Wakil Ketua DPR RI, Sufmi Dasco Ahmad: Golput Bukan Sifat Kesatria
Wakil Ketua DPR RI Sufmi Dasco Ahmad. Foto: Andri/Man/dpr.go.id
JAKARTA – Wakil Ketua DPR RI Sufmi Dasco Ahmad menilai tindakan atau ajakan untuk tidak memilih dalam pemilu atau ‘golput’ adalah bagian dari menghalangi proses demokrasi dan melanggar undang-undang (UU).
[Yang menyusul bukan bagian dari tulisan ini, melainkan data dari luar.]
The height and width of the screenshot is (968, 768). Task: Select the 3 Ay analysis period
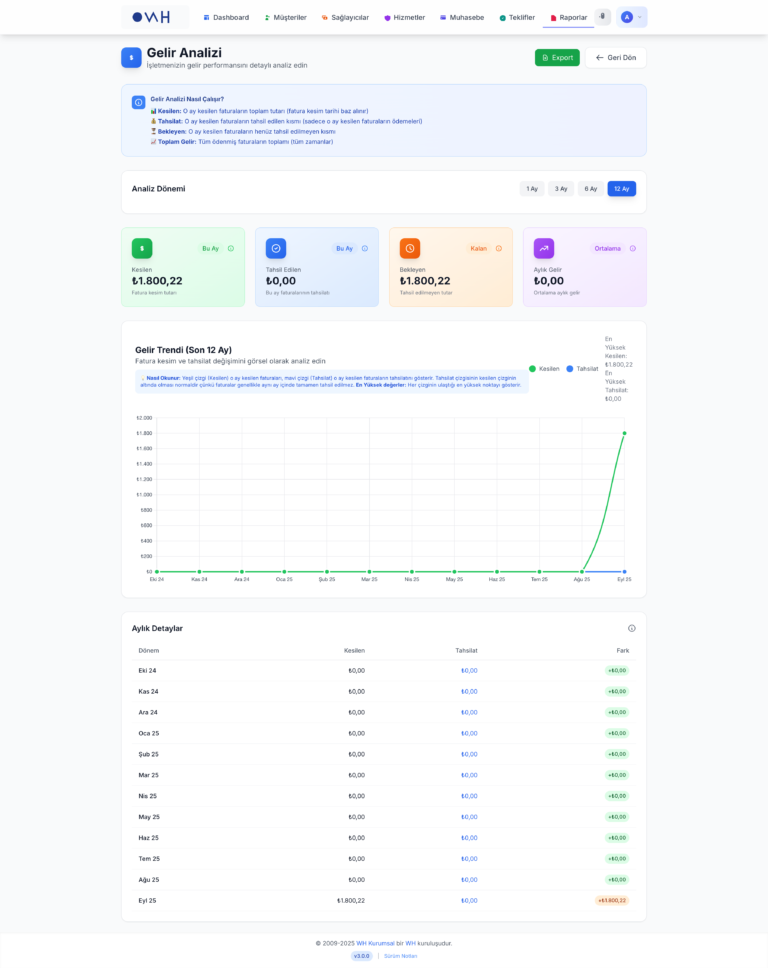561,188
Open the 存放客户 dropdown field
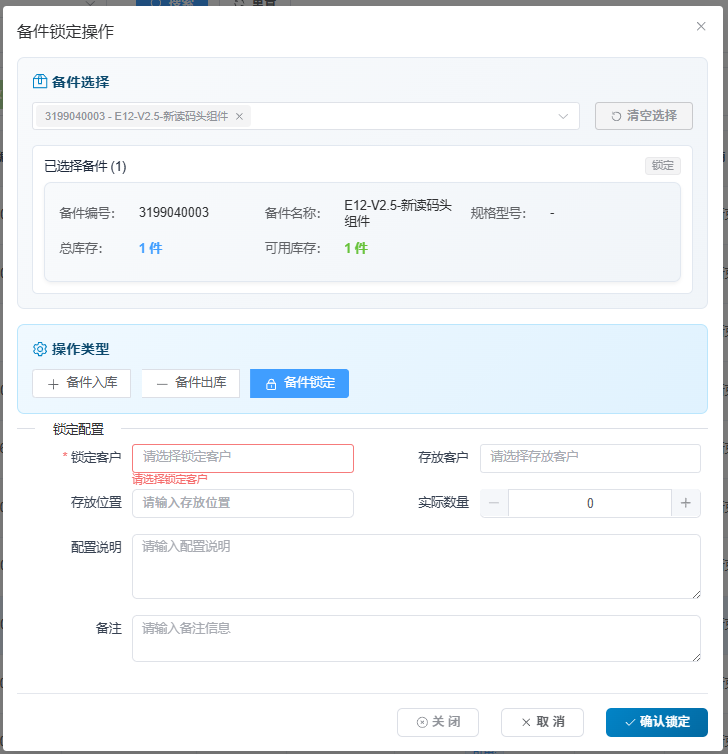 (590, 458)
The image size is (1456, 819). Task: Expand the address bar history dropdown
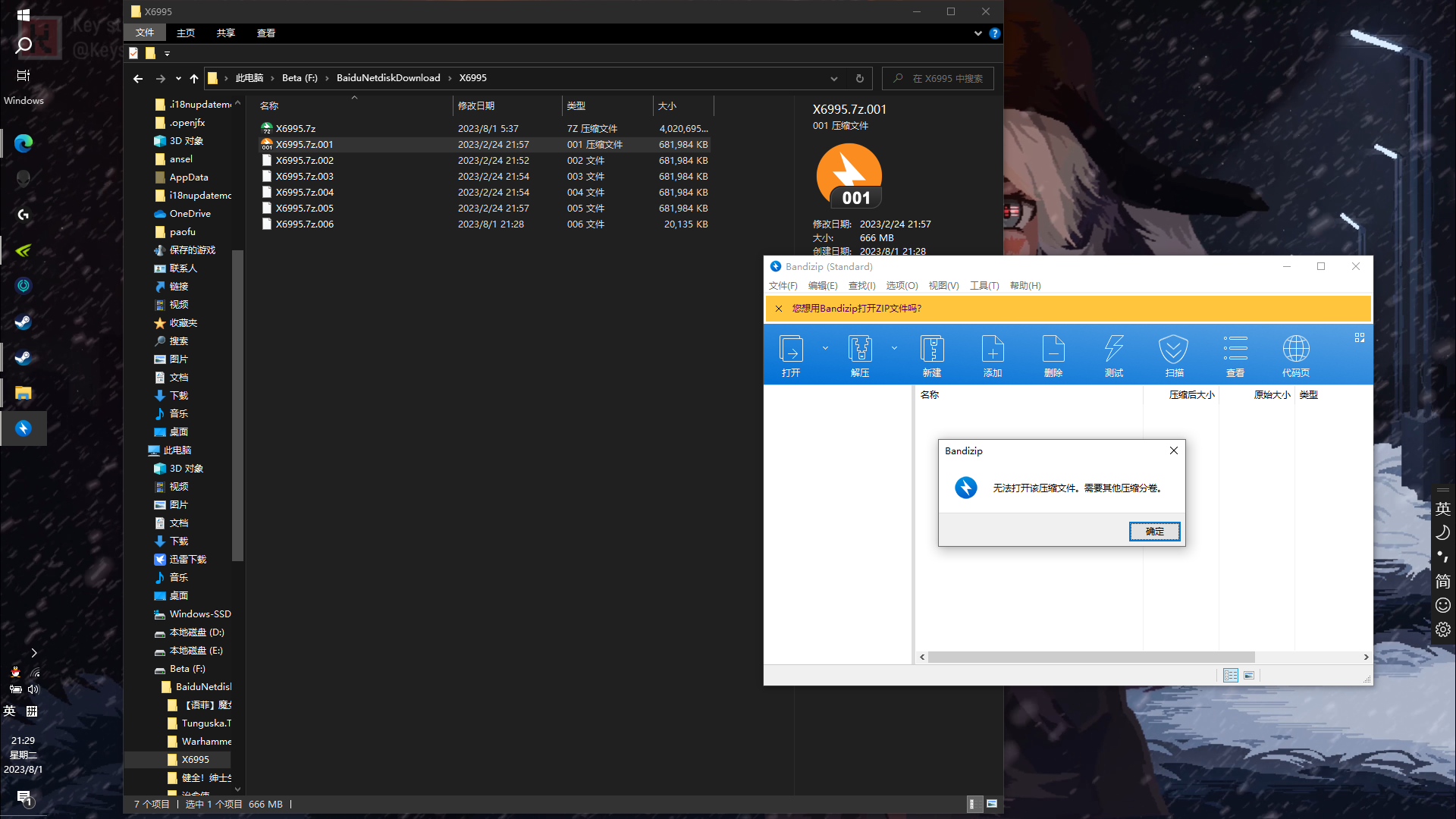(834, 78)
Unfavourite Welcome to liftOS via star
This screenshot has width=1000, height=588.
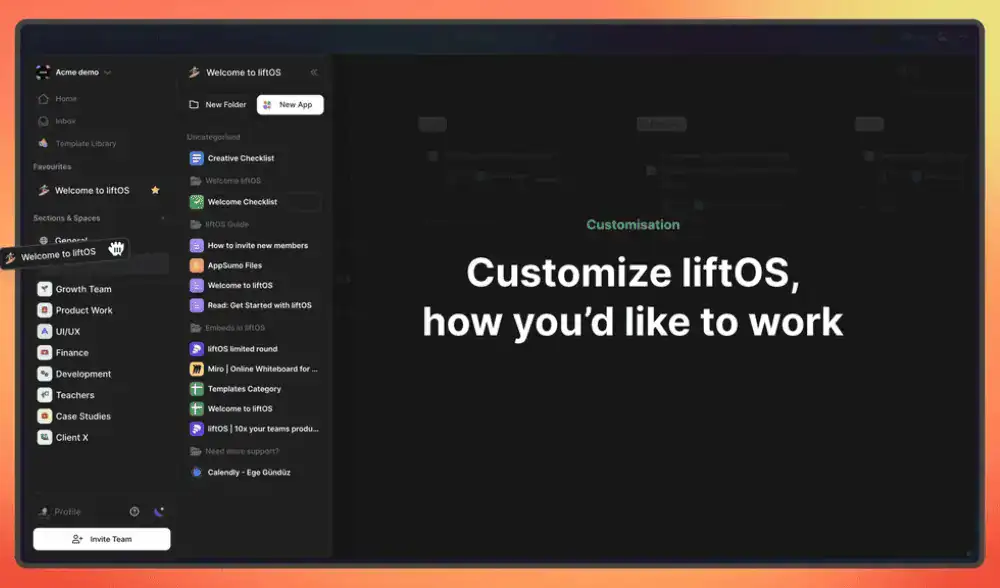coord(155,190)
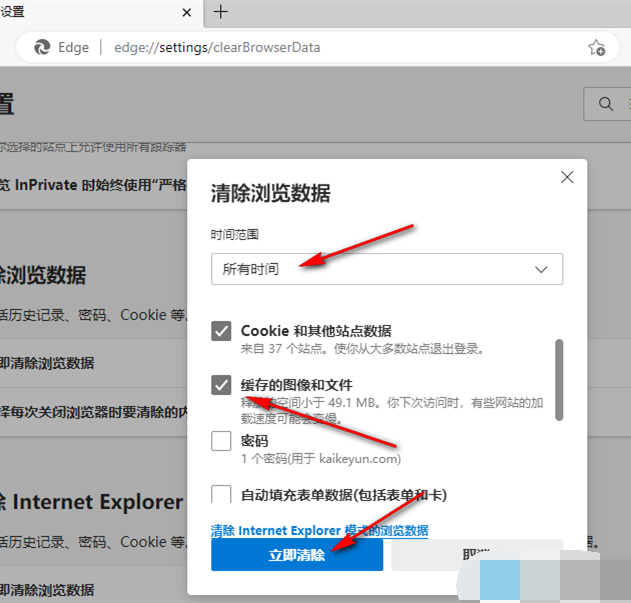Close the 设置 browser tab
The width and height of the screenshot is (631, 603).
pyautogui.click(x=187, y=12)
Padahal di dalam UU Nomor 07 Tahun 2017 tentang Pemilu, mencegah terjadinya golput.
“Tepatnya di Pasal 531 yang berbunyi, setiap orang yang dengan sengaja menggunakan kekerasan menghalangi seseorang untuk memilih, membuat kegaduhan, atau mencoba menggagalkan pemungutan suara dipidana paling lama empat tahun dan denda maksimal Rp48 juta,” kata Dasco dalam keterangan tertulisnya yang diterima Parlementaria, Senin (31/5/2021). Hal itu dikatakan Dasco berkaitan dengan adanya ajakan golput untuk Pemilu 2024 yang masih tiga tahun lagi.
Ia menilai diskursus tentang politik dan pemilu di tengah masyarakat adalah hal yang wajar karena setiap orang berhak untuk menentukan pilihan politiknya. “Semakin banyak yang memikirkan pemilu, semakin baik politik kita. Artinya, kontribusi publik dalam menentukan arah bangsa semakin meningkat, ini fenomena yang positif,” ujar Rektor Universitas Kebangsaan Republik Indonesia (UKRI) itu.
Dasco mengimbau kepada siapa pun agar tidak mengajak orang untuk golput karena tindakan golput adalah bagian dari menghalangi proses demokrasi dan melanggar UU. Ia juga menjabarkan Pasal 515 UU Pemilu yang berbunyi, “Setiap orang yang dengan sengaja pada saat pemungutan suara menjanjikan atau memberikan uang atau materi lainnya kepada pemilih supaya tidak menggunakan hak pilihnya dengan cara tertentu sehingga surat suaranya tidak sah, dipidana penjara paling lama tiga tahun dan denda paling banyak Rp36 juta.”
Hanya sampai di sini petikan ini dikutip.